#### Instructions for the task
Restate word for word the lines from the one bearing "Instruction: Expand the map to fullscreen" through the end of the entries below, and leave every picture out.

[Opening Records provided section]

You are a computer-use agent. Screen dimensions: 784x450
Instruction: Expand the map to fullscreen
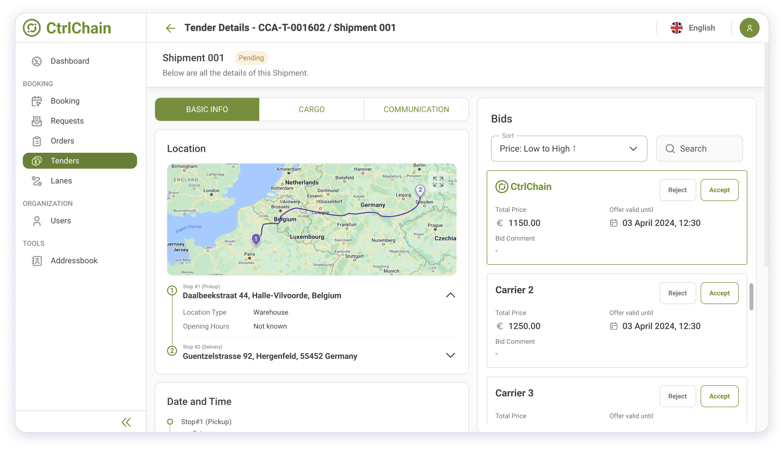[x=438, y=182]
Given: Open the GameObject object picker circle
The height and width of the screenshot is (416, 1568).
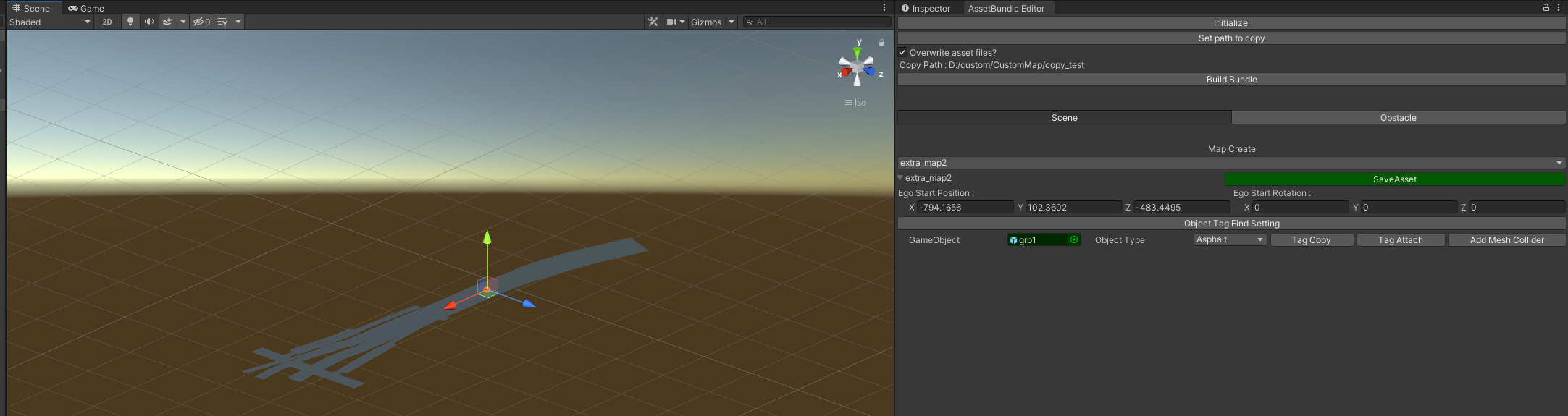Looking at the screenshot, I should 1074,239.
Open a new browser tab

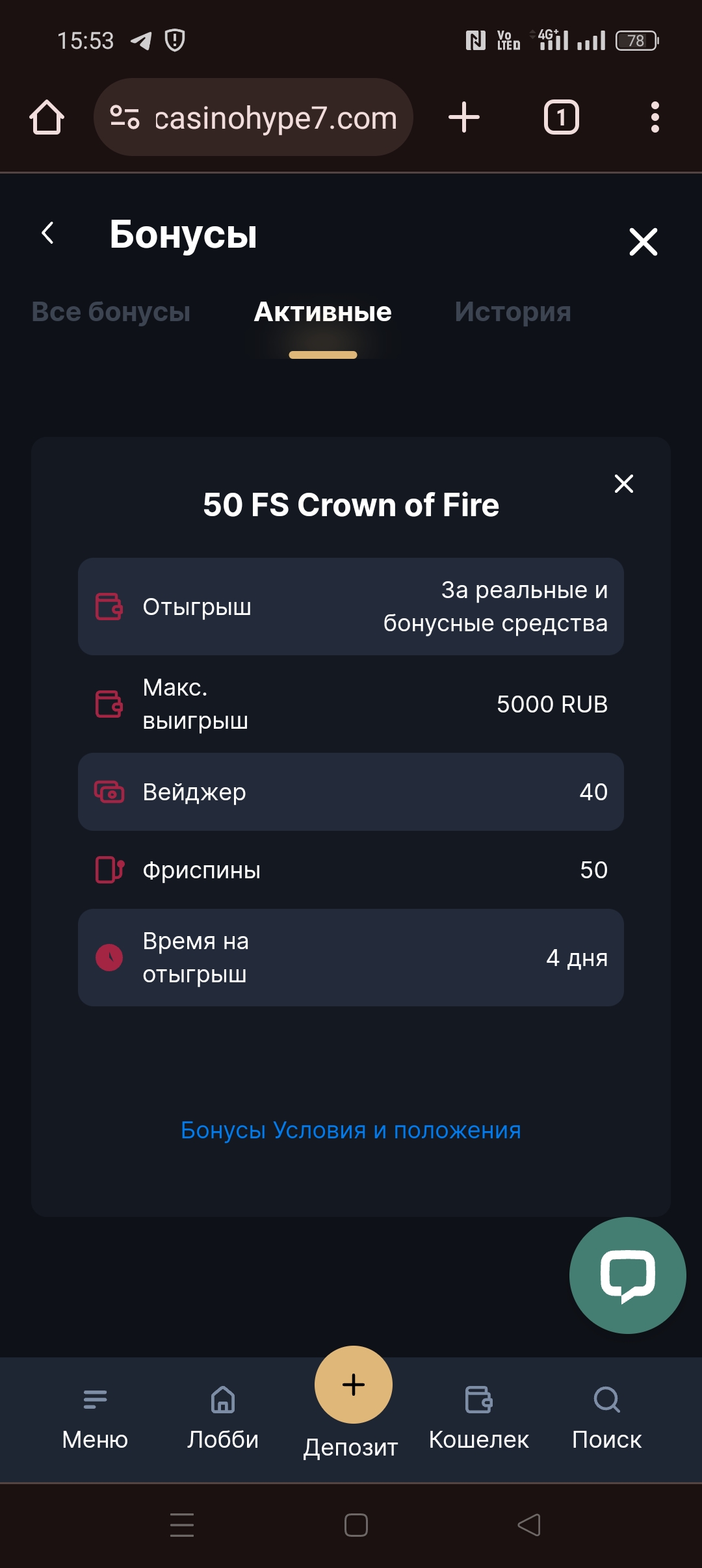tap(464, 118)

[Closing Records provided section]

#### Result of this exercise
Instruction: Expand the map to fullscreen
[x=438, y=182]
Given: Open the GameObject object picker circle
The height and width of the screenshot is (416, 1568).
Looking at the screenshot, I should 1074,239.
Open a new browser tab

tap(464, 118)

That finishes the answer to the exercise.